同ゲージの反転は、足元のインフレ・モメンタムに対する見通しに影響を与えうる。4月は比較的強い伸びだったものの、5月の低下は消費者物価の月次プロファイルが軟化していることを示している。
物価圧力の沈静化と市場への含意
5月のTD-MIインフレ・ゲージが予想外に前月比-0.3%へ低下したことは、物価圧力の沈静化を示す重要なシグナルとみる。このデータにより、豪準備銀行(RBA)による追加利上げの可能性は大きく低下した。市場は初回利下げの時期を、より真剣に織り込み始めると考える。

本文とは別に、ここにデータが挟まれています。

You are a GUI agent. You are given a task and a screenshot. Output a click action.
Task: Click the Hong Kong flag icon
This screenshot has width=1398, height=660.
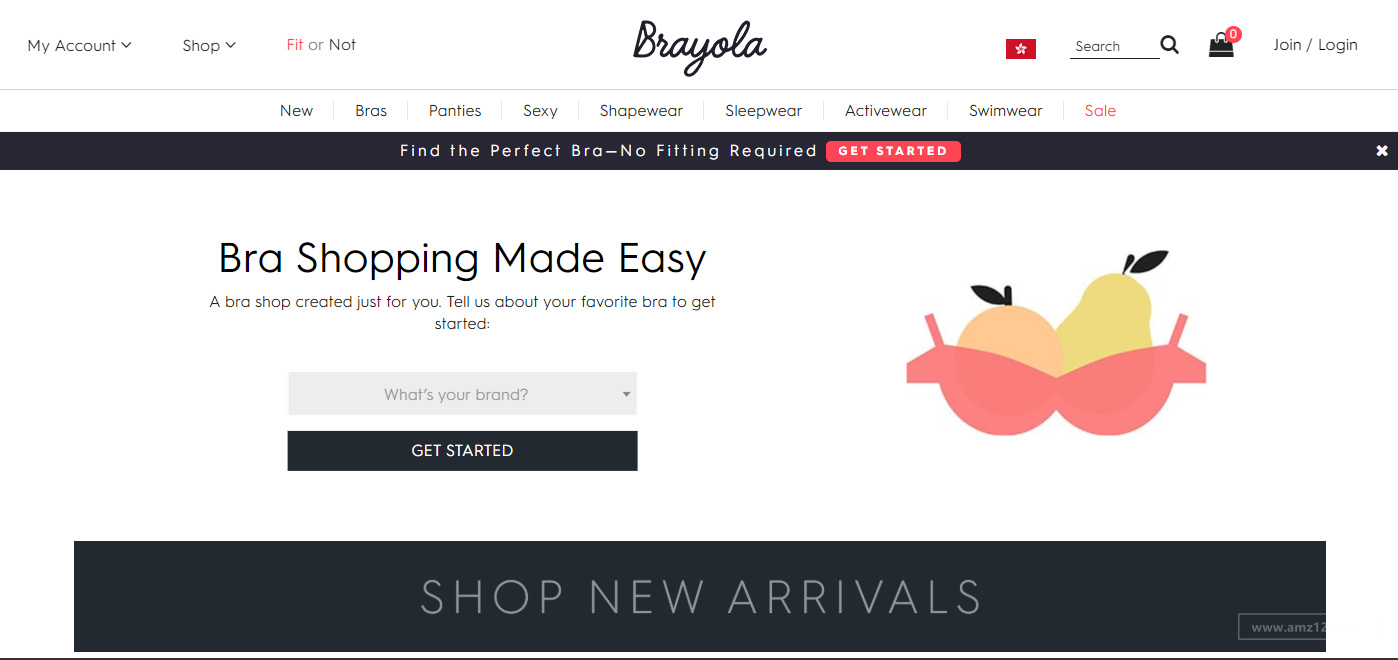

今後数週間、豪国債利回りには低下圧力がかかると予想する。オーバーナイト・インデックス・スワップ(OIS)市場もすでに変化しており、2026年12月までにRBAが利下げする確率を45%と織り込む水準まで上昇した。これは先週の15%から急伸したものだ。こうした状況を踏まえ、3年・10年の国債先物でロングポジションを積み増す方針である。

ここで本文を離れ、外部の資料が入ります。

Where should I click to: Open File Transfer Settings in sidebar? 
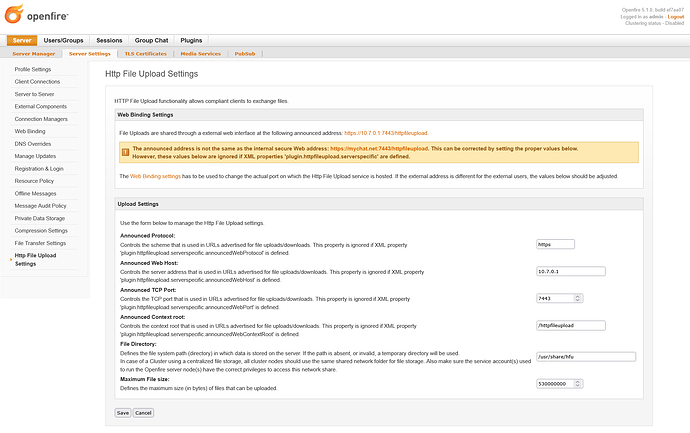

金利見通しの変化は豪ドル安要因となる。0.6620近辺で推移してきたAUD/USDは、米ドルに対する金利優位性が縮小するにつれ下落に脆弱となる。想定される値動きに備え、権利行使価格0.6550近辺のAUD/USDプット・オプションの購入を検討している。
株式への影響と公式CPI見通し
株式市場では、金利低下観測はとりわけ金利感応度の高いセクターにとって追い風となる。ASX200は下支えされ、上昇トレンドが形成される可能性があるとみる。このセンチメントを取り込むべく、指数コール・オプションやASX200先物のロングを検討している。
もっとも、今回の指標は民間調査の一つに過ぎず、慎重さも必要だ。豪統計局(ABS)が公表した直近の四半期CPIは、前年比+3.6%とインフレがなお根強いことを示していた。RBAがスタンスを変更するには、今後公表される月次CPI指標など公式統計で、同様の沈静化が確認される必要がある。